## Requirements:
Write the next part of the electric-car news roundup below, picking up right after its last sentence.
::: Provided passage :::
VOTE, ELON: This seems like a weekly occurrence but yet again Elon Musk has jumped into controversy by using a Twitter poll to determine whether to sell 10% of his stake in Tesla – an amount that is valued at $20bn. The reason being is that, in previous years, though Musk hasn’t taken a salary from Tesla, he has earned astronomical amounts through exercising large stock options based on Tesla’s growth. Much of this is untaxed, which has led to criticism. However, if he were to sell his 10% stake, it’s thought he’ll pay $4bn in tax. And it looks like he will, given the result of the poll was 58% in favour. I guess we’ll wait and see what happens, but I see some commentators have already suggested he’d probably planned to sell a large percentage anyway, so this is could just be smoke and mirrors. Read more.

FAKING IT: On Friday, Toyota finally released details of its long-awaited first pure electric car. It’s called the bZ4X (the ‘bZ’ stands for beyond zero) and it’s an SUV. Its looks certainly are not impressive. What Toyota seem to have done is take parts of other cars already on the market and ended up with an EV Frankenstein. The front is stolen from the Kia E-Niro, the lights and body from an EV6, the steering ‘yoke’ from the Tesla Model S. Even the name is trying too hard. It gets worse, though. Not only is most of the car seemingly stolen and a year late, but we also know this is the same company that’s been pushing hydrogen through various lobbying practices. This is why the best thing about this car is the opening of the press release that accompanied it…

“Toyota Motor Corporation (Toyota) is striving to resolve various issues to realize a sustainable society, with the aim of passing down this beautiful Earth, our home planet, to future generations.”

If I ever write anything so utterly meaningless, I want to be taken behind a shed and shot. Read the full release here.

CHIPPED OFF: According to TechCrunch, to counteract the ongoing chip shortage, BMW has started removing electronics from their models. For example, some of its infotainment systems are being shipped without touchscreen functionality. This isn’t the first time I’ve heard this strategy being taken by automakers as a workaround. During the Summer at Fully Charged Live, I met a chap who told me something similar (I believe for Mercedes).
::: Extracted material :::
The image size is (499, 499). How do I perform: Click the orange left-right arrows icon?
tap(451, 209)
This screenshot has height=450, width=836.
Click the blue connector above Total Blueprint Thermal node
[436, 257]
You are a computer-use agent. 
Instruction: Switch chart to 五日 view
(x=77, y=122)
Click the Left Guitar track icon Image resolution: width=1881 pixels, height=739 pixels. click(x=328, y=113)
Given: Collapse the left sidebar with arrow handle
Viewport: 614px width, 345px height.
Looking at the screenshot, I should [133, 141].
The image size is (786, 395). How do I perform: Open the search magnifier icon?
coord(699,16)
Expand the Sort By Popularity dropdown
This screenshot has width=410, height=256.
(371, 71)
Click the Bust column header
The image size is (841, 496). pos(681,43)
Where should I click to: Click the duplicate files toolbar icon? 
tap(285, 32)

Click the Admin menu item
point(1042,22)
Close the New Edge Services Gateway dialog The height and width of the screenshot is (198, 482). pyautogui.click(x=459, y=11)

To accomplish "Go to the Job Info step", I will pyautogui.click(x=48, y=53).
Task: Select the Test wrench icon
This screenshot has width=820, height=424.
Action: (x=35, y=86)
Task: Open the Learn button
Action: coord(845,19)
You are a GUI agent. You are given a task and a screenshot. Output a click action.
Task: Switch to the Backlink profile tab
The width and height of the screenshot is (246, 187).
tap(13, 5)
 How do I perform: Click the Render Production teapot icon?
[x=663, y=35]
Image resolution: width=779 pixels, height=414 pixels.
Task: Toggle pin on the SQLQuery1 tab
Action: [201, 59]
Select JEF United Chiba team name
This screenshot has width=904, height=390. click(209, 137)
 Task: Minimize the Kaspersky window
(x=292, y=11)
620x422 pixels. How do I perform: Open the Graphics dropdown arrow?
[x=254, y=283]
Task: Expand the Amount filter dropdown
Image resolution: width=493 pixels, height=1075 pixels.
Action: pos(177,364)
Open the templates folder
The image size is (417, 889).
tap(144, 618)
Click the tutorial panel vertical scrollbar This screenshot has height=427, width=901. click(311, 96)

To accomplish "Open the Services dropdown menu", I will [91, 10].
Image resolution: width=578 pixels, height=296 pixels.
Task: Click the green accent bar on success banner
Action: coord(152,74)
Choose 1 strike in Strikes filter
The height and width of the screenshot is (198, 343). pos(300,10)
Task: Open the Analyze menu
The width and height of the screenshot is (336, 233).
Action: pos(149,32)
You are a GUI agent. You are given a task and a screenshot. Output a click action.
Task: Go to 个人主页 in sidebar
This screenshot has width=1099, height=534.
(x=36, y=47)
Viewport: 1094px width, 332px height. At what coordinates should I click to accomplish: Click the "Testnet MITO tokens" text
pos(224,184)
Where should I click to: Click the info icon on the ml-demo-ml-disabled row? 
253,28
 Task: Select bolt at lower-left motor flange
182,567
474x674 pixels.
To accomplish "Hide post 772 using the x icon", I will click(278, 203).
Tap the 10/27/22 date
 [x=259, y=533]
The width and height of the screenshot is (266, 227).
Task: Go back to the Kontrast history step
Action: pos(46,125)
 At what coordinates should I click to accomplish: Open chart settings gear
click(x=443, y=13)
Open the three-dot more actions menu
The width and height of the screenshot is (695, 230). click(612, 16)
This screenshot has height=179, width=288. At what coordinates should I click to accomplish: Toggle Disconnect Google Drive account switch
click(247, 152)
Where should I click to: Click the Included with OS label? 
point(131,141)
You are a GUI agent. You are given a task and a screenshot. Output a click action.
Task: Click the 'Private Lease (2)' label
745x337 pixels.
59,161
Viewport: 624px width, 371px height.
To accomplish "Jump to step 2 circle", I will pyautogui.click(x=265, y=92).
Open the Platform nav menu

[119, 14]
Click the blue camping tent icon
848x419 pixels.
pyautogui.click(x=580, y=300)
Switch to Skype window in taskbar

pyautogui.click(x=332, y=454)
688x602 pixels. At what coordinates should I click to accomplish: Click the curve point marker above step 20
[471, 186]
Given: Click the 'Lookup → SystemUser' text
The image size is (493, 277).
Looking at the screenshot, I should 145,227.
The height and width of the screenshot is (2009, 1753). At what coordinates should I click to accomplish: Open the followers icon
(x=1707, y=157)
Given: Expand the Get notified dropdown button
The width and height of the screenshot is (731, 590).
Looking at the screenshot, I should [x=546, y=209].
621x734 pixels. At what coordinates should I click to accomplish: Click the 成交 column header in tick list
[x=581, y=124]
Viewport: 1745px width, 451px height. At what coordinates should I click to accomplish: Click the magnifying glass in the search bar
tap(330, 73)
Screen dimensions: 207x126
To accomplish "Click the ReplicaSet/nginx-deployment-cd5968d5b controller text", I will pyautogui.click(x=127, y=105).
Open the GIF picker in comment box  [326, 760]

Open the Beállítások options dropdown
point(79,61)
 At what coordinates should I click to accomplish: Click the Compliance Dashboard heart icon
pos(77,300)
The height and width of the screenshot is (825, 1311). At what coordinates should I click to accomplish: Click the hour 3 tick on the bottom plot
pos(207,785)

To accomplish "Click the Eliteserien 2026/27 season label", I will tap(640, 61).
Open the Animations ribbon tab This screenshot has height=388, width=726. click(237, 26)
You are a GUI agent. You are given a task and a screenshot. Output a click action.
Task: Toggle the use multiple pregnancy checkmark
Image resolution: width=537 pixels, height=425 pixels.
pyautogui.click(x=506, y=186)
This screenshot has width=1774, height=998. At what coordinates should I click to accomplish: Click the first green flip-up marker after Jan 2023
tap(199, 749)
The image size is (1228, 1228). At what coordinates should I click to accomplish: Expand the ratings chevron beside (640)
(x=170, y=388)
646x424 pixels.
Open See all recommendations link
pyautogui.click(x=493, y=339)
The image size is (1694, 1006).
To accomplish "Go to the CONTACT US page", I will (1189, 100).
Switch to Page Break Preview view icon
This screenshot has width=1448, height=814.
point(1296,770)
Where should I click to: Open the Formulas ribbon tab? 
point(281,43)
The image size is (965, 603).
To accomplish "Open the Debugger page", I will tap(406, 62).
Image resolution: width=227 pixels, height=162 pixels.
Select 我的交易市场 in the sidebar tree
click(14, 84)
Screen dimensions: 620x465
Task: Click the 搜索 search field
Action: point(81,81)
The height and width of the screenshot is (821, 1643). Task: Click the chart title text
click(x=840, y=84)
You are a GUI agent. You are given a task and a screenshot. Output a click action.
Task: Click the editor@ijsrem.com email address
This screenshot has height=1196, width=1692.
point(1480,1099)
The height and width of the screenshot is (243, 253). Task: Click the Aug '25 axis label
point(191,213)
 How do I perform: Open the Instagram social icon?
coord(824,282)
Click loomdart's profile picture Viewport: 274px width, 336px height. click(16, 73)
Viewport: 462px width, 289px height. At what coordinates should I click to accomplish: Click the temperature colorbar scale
:::
## Final result:
CABLE STREET: There was an interesting article in The Spectator yesterday by one of its lead columnists Ross Clark about the challenges of street parking – in the context of EV charging – for terraced house owners. In his column, he highlights the disparity between owning a driveway and not when it comes to home charging. It’s interesting that this debate is still mainstream and that commentators seem unconvinced by solutions like Connected Kerb and Ubitricity. However, Ross did miss a crucial point, terraced houses tend to be in the city, and do all city people need cars? Read the column here.

PLUGGED IN: Speaking of Connected Kerb, yesterday they revealed that they plan to install 190,000 on-street public chargers in the UK by 2030. Presently, the chargepoint firm has around 1,000 built but contracts for 10,000 more. So it’s a pretty bold ambition but, apparently, they expect to have deals for a further 30,000 during 2022. Read more.

SHARED INTEL: Elsewhere in the world of charging, Gridserve used COP26 to make an offer of help to other businesses and partners looking to address climate change. In essence, under their new Gridserve Partner Network, they will export knowledge and plans for their ‘Sun-To-Wheel Ecosystem’ – comprising solar and battery farms, EV charging infrastructure and other electric vehicle solutions. Gridserve believes this approach will help more businesses deploy new infrastructure at a much faster pace. Read more.

HOME, SWEET HOME: According to Rightmove, the number of UK homes listed for sale as having a chargepoint has increased by 541% in the last year (and increased by 50% since September). It comes as more people are requesting chargepoints for their new homes. While there is grant money, it certainly makes sense to buy a chargepoint now rather than wait if it’ll increase the value of your property. Read more.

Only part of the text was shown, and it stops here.